Crude stockpiles are starting to decline in a sign that the production cuts implemented this year are bringing the market to balance, according to OPEC’s Secretary-General Mohammad Barkindo.
“I remain cautiously optimistic that the market is already rebalancing,” Barkindo told reporters Sunday in Baghdad. “We have started seeing stock levels coming down.”
Record inventories accumulated since 2014 have been a drag on crude prices even as OPEC and some non-member producers curbed output. Slow progress in bringing down those stockpiles is one reason six members of the Organization of Petroleum Exporting Countries and Oman back extending production cuts beyond June, with Saudi Arabia and Kuwait saying oil stockpiles need to fall to the five-year average.
Brent crude, the global benchmark, declined 0.3 per cent to $53.39 a barrel by 8:44 a.m. in Dubai. Prices jumped 4 per cent last week.
Iraq, which initially sought an exemption from OPEC’s output cut, was 98 per cent compliant in March after production data was revised Saturday, Iraq’s Oil Minister Jabbar Al-Luaibi told reporters Sunday in Baghdad.
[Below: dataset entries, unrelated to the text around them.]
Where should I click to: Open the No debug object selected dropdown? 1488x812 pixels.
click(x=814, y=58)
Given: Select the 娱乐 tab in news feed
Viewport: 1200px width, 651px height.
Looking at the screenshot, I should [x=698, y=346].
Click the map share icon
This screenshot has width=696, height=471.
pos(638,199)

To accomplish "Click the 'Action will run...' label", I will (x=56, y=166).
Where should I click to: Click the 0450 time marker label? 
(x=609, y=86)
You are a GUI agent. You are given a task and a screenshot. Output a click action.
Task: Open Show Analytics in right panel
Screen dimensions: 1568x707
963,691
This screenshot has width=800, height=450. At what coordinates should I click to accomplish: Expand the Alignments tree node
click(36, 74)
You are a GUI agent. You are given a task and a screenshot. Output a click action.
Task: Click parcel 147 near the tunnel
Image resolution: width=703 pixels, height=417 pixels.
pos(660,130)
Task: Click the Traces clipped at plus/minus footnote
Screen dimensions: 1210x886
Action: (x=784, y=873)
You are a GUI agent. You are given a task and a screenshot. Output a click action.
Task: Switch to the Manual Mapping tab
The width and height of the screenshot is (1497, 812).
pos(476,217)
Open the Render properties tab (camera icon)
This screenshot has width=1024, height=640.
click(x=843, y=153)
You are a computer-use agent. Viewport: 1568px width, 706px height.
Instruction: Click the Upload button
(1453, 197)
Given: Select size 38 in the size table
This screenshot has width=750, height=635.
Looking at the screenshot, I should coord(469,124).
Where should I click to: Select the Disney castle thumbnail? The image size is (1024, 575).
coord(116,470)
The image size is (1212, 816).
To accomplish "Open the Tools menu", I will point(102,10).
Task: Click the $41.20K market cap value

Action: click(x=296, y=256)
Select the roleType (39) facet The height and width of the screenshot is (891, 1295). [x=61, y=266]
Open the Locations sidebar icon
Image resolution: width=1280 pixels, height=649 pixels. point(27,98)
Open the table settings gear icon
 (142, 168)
Last Thursday, with one day left in the month, Iraq’s production was 4.46 million barrels a day for March, Falah Al-Amri, director general of Iraq’s State Oil Marketing Organization (SOMO), told reporters.
According to OPEC, Iraq agreed to cut production by 210,000 barrels a day to 4.351 million barrels a day. Barkindo said he has been “assured they will comply fully.”
Iraq plans to increase crude production capacity to 5 million barrels a day by the end of this year, Luaibi said. Capacity is currently estimated at 4.7 million barrels a day, according to data compiled by Bloomberg.